• _ABOUT THIS EXERCISE_
Range to reproduce from the entries below: the line with "Viewport: 474px width, 236px height.", the line with "Given: Click the Stock history title bar text", and every line in between. Give them exactly and give nothing else.
####
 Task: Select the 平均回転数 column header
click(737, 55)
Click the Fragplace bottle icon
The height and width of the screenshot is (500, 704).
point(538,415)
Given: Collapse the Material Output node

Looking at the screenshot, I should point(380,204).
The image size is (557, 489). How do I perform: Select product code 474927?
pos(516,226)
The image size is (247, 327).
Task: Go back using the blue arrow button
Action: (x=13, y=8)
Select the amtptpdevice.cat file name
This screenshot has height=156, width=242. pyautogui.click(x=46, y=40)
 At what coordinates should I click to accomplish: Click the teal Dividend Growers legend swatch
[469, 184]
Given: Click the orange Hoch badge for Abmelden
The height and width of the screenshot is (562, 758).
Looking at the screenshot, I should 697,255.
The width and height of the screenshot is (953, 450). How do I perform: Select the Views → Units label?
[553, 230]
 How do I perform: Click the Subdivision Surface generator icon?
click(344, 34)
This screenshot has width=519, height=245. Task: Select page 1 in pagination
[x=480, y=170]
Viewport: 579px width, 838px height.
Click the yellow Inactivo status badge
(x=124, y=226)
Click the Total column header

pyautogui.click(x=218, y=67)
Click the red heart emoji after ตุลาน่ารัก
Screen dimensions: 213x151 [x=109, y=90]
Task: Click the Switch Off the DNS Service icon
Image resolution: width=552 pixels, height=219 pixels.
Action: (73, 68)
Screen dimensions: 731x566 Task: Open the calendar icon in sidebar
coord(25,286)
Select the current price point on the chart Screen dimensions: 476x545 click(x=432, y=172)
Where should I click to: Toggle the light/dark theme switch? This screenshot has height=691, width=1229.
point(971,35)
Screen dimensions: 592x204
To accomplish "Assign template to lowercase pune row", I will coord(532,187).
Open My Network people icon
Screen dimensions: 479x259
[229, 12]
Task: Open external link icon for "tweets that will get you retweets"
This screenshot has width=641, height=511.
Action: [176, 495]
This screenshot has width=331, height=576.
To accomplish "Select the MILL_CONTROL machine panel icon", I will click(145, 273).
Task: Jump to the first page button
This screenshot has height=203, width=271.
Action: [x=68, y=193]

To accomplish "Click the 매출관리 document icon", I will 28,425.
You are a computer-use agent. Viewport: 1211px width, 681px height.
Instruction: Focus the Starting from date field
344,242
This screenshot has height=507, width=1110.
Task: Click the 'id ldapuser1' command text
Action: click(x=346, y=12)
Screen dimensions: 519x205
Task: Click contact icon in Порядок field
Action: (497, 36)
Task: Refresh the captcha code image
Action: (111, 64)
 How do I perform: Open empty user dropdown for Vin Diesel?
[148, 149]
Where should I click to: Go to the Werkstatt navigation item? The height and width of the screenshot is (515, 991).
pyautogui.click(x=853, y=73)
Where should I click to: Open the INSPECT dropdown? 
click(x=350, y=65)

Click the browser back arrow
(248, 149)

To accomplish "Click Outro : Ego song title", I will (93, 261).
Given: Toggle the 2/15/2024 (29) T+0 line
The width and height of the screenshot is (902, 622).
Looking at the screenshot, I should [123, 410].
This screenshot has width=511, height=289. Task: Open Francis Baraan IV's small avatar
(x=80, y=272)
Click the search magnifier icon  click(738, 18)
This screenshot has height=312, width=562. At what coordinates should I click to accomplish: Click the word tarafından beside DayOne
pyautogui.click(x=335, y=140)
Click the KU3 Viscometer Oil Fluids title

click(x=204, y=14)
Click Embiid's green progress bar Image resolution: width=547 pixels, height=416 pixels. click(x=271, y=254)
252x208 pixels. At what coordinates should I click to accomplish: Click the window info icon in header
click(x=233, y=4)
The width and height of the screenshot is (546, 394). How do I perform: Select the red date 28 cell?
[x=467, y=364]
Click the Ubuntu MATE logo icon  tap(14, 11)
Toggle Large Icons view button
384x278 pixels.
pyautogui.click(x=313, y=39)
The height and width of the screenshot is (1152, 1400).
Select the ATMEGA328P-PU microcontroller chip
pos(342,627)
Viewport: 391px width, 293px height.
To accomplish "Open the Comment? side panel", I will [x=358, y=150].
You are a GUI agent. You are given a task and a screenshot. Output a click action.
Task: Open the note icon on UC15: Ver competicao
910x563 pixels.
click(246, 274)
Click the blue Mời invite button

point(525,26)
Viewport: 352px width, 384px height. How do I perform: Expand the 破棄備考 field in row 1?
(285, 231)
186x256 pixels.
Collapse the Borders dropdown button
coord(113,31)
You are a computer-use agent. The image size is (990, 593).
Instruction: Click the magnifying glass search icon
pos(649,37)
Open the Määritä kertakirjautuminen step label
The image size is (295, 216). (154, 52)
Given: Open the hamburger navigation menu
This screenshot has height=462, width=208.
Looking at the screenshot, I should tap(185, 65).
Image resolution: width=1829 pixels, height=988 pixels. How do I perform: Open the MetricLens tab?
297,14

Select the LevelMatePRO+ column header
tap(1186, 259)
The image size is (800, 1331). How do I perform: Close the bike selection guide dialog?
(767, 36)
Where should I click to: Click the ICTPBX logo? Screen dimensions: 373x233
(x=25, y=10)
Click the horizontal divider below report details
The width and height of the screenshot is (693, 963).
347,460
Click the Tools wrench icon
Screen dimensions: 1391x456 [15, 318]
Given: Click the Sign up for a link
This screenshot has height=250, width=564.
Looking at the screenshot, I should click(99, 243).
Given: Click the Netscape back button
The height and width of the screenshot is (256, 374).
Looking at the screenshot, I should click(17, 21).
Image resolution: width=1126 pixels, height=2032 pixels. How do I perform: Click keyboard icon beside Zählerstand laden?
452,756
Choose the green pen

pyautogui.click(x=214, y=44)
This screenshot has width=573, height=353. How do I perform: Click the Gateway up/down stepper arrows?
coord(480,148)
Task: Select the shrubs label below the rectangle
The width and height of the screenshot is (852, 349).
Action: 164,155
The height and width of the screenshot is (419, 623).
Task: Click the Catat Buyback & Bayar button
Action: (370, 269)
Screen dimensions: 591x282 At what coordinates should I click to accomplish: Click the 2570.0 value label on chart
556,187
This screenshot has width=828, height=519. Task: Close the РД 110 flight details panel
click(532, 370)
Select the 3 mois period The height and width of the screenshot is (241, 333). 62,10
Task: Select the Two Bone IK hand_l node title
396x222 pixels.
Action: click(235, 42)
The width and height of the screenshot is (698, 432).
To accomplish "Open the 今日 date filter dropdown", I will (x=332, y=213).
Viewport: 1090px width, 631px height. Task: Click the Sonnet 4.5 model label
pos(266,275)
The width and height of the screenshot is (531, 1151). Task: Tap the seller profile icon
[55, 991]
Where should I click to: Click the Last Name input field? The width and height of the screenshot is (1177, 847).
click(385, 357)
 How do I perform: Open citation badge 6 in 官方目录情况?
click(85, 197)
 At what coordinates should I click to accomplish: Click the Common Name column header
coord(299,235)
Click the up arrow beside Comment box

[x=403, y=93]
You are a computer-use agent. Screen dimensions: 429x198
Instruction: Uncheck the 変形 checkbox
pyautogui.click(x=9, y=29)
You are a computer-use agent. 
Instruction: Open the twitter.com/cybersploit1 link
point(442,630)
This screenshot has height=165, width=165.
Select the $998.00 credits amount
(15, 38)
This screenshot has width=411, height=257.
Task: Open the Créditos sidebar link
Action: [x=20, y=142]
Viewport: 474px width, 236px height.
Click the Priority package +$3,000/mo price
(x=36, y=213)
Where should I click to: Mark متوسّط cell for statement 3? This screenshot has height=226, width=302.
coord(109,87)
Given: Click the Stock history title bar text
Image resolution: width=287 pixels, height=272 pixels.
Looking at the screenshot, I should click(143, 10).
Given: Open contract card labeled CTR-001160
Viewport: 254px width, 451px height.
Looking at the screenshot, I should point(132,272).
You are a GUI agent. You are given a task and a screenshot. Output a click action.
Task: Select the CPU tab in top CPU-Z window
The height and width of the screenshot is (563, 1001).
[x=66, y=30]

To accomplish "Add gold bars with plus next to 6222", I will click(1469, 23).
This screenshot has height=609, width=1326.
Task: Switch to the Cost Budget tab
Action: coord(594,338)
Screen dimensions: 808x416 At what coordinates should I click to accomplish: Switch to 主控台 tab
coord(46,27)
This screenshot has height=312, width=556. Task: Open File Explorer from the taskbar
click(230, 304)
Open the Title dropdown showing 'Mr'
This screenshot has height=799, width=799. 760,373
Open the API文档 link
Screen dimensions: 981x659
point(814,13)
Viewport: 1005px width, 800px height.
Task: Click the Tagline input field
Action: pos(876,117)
####
• _RESULT FOR THIS EXERCISE_
Viewport: 474px width, 236px height.
Click the Priority package +$3,000/mo price
(x=36, y=213)
Where should I click to: Mark متوسّط cell for statement 3? This screenshot has height=226, width=302.
coord(109,87)
Given: Click the Stock history title bar text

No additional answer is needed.